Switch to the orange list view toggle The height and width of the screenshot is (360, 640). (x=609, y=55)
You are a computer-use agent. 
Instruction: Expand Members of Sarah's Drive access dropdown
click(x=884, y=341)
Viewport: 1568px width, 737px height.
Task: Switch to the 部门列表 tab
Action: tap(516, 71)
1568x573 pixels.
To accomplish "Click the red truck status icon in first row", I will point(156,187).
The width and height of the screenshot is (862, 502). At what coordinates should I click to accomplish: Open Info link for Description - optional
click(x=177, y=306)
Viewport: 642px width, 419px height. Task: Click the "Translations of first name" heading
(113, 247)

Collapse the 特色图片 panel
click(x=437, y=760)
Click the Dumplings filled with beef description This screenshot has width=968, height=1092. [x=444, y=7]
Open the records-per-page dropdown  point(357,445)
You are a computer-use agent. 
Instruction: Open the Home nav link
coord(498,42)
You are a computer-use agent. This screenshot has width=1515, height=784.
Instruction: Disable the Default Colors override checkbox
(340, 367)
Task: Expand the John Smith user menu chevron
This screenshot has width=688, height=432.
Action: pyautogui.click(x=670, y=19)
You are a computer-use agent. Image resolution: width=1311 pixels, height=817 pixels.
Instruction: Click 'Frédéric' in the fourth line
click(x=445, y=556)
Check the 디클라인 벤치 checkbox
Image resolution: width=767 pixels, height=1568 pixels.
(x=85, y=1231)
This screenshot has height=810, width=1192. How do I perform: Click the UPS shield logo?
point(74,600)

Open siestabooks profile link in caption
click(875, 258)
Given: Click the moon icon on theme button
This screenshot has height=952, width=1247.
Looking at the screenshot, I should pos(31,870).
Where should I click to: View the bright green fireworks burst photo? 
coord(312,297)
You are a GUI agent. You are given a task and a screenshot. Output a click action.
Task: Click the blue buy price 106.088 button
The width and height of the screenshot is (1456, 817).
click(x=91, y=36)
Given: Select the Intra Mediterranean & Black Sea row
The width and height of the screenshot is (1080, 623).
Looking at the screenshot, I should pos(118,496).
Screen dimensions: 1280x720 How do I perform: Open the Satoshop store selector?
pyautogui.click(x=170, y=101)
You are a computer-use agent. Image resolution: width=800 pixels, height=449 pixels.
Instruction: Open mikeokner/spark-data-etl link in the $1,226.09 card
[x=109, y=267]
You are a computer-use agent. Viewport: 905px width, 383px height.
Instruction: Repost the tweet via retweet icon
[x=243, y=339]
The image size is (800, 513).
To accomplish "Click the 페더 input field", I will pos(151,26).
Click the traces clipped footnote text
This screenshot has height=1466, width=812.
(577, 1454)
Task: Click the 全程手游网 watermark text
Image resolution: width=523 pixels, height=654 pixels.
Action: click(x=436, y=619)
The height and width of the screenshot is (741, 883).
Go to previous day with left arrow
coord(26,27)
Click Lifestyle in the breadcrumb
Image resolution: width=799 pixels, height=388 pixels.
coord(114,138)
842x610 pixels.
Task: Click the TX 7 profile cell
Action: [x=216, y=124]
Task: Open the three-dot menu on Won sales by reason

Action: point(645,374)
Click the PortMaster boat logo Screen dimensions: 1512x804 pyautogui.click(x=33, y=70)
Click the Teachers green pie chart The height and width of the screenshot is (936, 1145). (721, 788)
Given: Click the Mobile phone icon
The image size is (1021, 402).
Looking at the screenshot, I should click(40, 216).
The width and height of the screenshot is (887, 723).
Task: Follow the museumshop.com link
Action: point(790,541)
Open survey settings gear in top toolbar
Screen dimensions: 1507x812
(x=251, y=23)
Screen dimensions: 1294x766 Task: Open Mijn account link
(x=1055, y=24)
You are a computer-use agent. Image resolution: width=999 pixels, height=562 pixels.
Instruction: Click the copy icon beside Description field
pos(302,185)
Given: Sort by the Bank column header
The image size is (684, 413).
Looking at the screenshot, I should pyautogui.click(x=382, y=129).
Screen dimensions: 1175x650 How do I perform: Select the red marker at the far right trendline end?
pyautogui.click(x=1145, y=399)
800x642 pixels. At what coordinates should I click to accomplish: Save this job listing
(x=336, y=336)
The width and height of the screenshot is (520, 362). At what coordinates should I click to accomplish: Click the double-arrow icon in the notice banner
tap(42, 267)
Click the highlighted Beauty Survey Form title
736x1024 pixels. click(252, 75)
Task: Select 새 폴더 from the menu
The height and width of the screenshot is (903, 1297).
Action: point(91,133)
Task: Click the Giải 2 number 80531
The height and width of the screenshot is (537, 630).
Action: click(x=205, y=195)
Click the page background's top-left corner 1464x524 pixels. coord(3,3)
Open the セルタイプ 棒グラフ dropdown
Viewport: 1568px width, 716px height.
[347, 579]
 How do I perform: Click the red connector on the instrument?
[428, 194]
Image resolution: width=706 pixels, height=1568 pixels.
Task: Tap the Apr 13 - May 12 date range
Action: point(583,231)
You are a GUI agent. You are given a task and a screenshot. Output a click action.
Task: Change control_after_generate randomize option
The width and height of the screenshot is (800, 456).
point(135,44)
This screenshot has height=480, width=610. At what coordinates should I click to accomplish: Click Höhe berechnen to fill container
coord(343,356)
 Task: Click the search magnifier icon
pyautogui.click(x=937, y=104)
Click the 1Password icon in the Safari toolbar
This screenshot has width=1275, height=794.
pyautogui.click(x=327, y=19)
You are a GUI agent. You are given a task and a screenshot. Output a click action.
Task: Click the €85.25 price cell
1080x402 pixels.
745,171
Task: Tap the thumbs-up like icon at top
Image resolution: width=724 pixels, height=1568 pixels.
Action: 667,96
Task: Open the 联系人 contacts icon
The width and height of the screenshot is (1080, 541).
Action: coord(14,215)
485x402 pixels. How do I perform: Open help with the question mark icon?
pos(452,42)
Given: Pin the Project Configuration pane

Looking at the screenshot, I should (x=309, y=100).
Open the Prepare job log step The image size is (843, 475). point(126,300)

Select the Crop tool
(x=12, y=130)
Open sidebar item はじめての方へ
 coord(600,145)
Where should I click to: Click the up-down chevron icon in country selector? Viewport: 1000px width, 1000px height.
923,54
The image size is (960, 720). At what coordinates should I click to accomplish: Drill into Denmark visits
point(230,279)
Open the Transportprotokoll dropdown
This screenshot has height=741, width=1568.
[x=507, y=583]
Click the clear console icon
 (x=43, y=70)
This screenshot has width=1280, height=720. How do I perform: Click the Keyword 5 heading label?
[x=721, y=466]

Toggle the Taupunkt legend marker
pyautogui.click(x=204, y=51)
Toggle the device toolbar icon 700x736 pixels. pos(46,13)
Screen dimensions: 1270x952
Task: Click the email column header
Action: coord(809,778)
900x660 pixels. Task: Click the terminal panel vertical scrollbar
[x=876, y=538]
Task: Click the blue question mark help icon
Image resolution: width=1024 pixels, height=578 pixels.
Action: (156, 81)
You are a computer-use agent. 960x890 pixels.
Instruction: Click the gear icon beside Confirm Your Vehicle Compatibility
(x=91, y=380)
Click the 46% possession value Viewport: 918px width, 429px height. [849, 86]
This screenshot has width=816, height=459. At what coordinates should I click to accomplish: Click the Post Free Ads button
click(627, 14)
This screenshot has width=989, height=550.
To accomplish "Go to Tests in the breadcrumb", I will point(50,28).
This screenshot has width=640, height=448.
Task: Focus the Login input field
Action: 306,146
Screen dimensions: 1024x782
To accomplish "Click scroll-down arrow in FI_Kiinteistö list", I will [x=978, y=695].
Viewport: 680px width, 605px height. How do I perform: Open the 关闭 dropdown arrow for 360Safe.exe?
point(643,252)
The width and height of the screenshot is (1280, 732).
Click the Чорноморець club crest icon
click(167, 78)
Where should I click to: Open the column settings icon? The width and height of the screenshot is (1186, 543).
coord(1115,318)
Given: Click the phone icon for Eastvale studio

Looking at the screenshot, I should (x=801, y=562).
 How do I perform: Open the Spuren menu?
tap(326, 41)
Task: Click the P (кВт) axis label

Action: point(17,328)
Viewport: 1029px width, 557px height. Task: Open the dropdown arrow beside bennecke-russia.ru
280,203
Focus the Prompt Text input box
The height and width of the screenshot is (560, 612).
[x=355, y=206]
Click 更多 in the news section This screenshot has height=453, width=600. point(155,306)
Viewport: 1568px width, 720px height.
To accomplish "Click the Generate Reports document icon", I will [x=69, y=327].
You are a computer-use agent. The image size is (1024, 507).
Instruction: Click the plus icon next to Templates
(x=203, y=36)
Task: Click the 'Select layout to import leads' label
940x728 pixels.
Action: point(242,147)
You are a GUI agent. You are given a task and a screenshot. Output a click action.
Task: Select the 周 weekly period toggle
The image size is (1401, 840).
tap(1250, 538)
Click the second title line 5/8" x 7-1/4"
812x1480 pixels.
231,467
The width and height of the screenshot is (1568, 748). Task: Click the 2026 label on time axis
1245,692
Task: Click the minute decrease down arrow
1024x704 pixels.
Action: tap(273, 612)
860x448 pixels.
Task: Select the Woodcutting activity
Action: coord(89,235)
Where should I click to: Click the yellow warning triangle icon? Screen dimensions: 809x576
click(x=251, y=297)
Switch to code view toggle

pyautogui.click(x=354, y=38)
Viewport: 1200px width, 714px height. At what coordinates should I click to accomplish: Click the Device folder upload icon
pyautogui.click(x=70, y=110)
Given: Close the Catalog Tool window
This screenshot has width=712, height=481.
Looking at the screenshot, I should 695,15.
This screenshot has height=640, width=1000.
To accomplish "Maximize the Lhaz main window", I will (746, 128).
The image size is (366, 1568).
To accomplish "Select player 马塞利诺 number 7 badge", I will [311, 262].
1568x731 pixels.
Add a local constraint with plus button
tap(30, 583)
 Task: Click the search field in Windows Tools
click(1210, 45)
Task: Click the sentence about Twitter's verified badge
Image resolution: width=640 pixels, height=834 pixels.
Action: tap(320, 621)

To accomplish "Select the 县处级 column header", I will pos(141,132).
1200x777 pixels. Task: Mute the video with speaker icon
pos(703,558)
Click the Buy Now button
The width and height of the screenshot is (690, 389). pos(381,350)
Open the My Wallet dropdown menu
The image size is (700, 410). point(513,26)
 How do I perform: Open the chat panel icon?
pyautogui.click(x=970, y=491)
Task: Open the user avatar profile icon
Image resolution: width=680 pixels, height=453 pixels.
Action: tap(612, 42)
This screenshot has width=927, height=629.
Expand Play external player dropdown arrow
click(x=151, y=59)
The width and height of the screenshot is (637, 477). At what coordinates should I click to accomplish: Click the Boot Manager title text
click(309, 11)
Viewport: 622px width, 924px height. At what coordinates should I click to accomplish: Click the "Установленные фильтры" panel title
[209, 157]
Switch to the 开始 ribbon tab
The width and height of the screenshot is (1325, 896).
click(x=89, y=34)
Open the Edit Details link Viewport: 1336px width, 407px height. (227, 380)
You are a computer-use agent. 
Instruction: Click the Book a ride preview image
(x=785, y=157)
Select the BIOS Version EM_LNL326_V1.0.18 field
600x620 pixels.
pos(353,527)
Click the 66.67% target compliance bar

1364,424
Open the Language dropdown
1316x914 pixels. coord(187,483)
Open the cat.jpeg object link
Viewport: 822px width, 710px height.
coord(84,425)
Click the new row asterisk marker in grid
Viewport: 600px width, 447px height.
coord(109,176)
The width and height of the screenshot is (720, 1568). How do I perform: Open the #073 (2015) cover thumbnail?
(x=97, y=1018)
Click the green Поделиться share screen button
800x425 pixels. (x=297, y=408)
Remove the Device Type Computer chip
———
(The task): Every line above that includes the string "badge" should be counted, and the answer should be that number only.

(Reply to the exercise): 2